Article paru dans le Journal Le Monde du 20 Mai 2000



   Nathalie Nougayrede

Quatorze ans après la catastrophe nucléaire, 500 000 enfants vivent encore dans les zones fortement contaminées de Biélorussie. Les autorités ferment les yeux. Seul contre tous, le professeur Nesterenko tente d’aider les familles à lutter contre les effets de l’irradiation.
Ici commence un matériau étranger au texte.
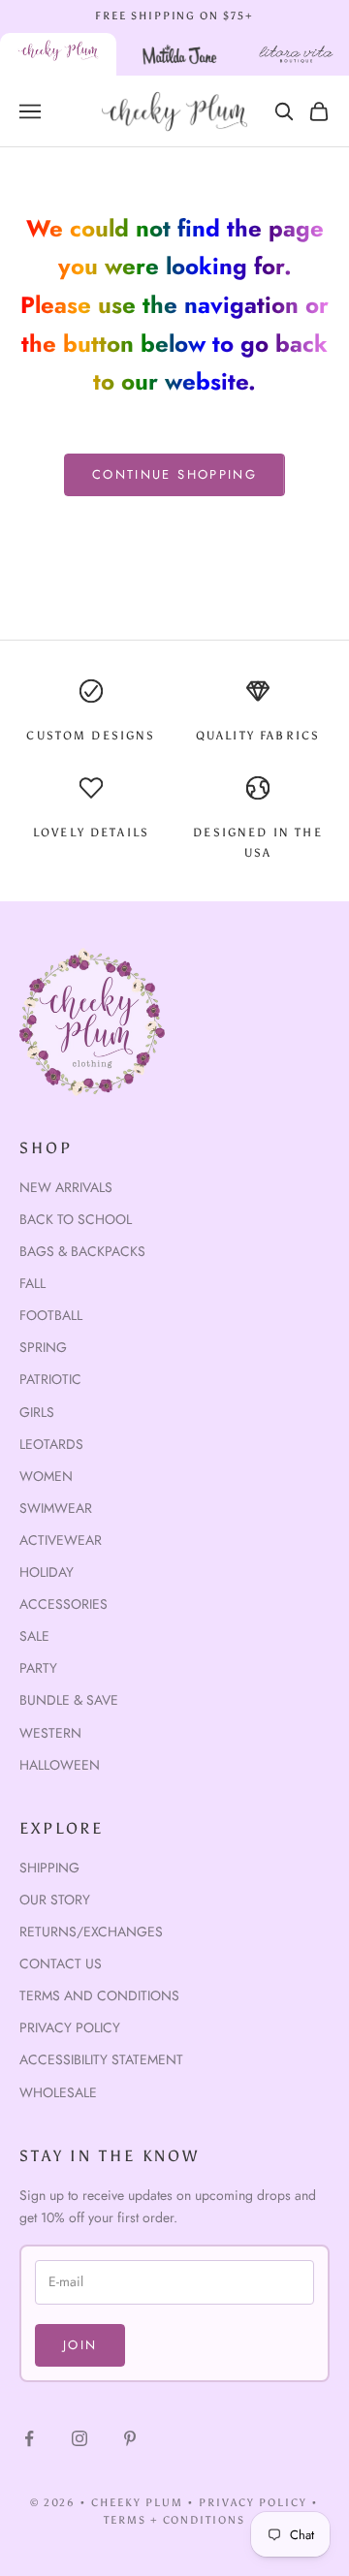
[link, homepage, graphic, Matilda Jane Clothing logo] (179, 54)
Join (80, 2345)
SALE (34, 1636)
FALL (32, 1283)
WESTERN (50, 1733)
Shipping (49, 1867)
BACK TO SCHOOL (75, 1219)
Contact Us (60, 1963)
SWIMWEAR (55, 1508)
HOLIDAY (46, 1572)
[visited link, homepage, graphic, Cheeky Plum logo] (58, 54)
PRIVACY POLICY (253, 2503)
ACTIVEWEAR (60, 1540)
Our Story (54, 1899)
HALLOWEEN (59, 1765)
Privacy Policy (69, 2027)
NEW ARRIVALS (65, 1187)
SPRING (43, 1347)
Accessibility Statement (101, 2059)
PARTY (38, 1668)
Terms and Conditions (99, 1995)
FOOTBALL (50, 1315)
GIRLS (36, 1412)
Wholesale (58, 2092)
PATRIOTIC (50, 1379)
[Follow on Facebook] (29, 2438)
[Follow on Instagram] (79, 2438)
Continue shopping (174, 474)
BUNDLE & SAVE (68, 1700)
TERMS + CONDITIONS (175, 2520)
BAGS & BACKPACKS (82, 1251)
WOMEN (46, 1476)
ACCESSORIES (63, 1604)
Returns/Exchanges (91, 1931)
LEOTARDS (51, 1444)
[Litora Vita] (296, 54)
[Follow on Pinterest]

C’est l'écrivain biélorusse Svetlana Alexievitch, grande exploratrice des tourments de l' «âme soviétique», qui l'a, en quelque sorte, découvert. Elle préparait son livre sur le « peuple de Tchernobyl », c'est-à-dire ces deux millions de Biélorusses pris au piège de la radiation (La Supplication, Lattès), lorsqu'un ancien fonctionnaire soviétique lui relata la scène suivante : quelque temps après la catastrophe nucléaire, lors d'une conférence d'experts soviétiques, un homme avait pris la parole pour souligner l'urgence d'évacuer la population à au moins 100 kilomètres à la ronde, de distribuer des dosimètres et des tablettes d'iode, de sauver les enfants. La salle était restée inerte, chacun jugeant qu'il exagérait. L'homme avait insisté, bataillé. L'auditoire était resté sceptique. Quand l'orateur avait vu que ses efforts étaient vains, que chacun faisait mine de croire à une situation « normale », comme le proclamait la propagande, des larmes de rage s'étaient mises à couler sur son visage… « Cet homme, il fallait que je le rencontre », conclut Svetlana Alexievitch.
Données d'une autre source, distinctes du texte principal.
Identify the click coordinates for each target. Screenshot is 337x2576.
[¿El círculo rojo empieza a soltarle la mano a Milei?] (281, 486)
Il s'appelle Vassili Borissovitch Nesterenko et est aujourd'hui âgé de soixante-six ans. Physicien, ancien membre du Parti, il a participé au lancement des premiers satellites Spoutnik avant de devenir directeur de l'institut de l'énergie nucléaire de l'Académie des sciences de Biélorussie. Il a été déchu de son rang pour avoir osé dire la vérité sur Tchernobyl. Cité dans « La Supplication », il raconte ces heures où il tomba en disgrâce : « Le 29 avril 1986, à 8 heures du matin, j'attendais déjà dans l'antichambre de Sliounkov [le premier secrétaire du Parti communiste de Biélorussie]. A 5 h 30 du soir, un célèbre poète biélorusse est sorti du bureau. Nous nous connaissions bien. Il me dit : 'Avec le camarade Sliounkov, nous avons abordé les problèmes de la culture biélorusse' . J'ai explosé : 'Mais bientôt il n'y aura plus personne pour développer cetteculture. Il n'y aura plus de lecteurs pour vos livres, si nous n'évacuons pas d'urgence les habitants des environs de Tchernobyl. Si nous ne les sauvons pas ! ' ». Vassili Nesterenko a perdu son emploi et subi les pressions du KGB, qui l'a menacé d'internement en asile psychiatrique, dans le plus pur style de la répression contre les dissidents. Plus récemment, les autorités biélorusses ont tenté de l'amadouer en lui proposant de reintégrer un institut d'Etat « mais à condition de ne plus s'occuper de Tchernobyl ». Ce qu'il ne peut concevoir. 19 avril 2000. Sivitsa, un petit village à une heure de route de Minsk. Les fermes et les champs labourés se déploient sous un chaud soleil. A l'automne, on y ramasse des champignons à pleins paniers. L'endroit compte parmi les plus irradiés du pays. C'est une « poche » infestée de césium-137. Le danger, pendant longtemps, n'a pas été soupçonné. Les 350 kilomètres séparant ce village de la centrale de Tchernobyl ont fait croire - à tort - à une relative sécurité. Mais le danger ne diminue pas forcément lorsqu'on s'éloigne de Tchernobyl. Le territoire biélorusse, balayé en 1986 par le nuage radioactif, est constellé, comme une peau de léopard, de taches de radionucléides. A l'est et au sud, deux régions particulièrement atteintes ont été identifiées. Encore aujourd'hui, deux millions de personnes y vivent, c'est-à-dire un Biélorusse sur cinq.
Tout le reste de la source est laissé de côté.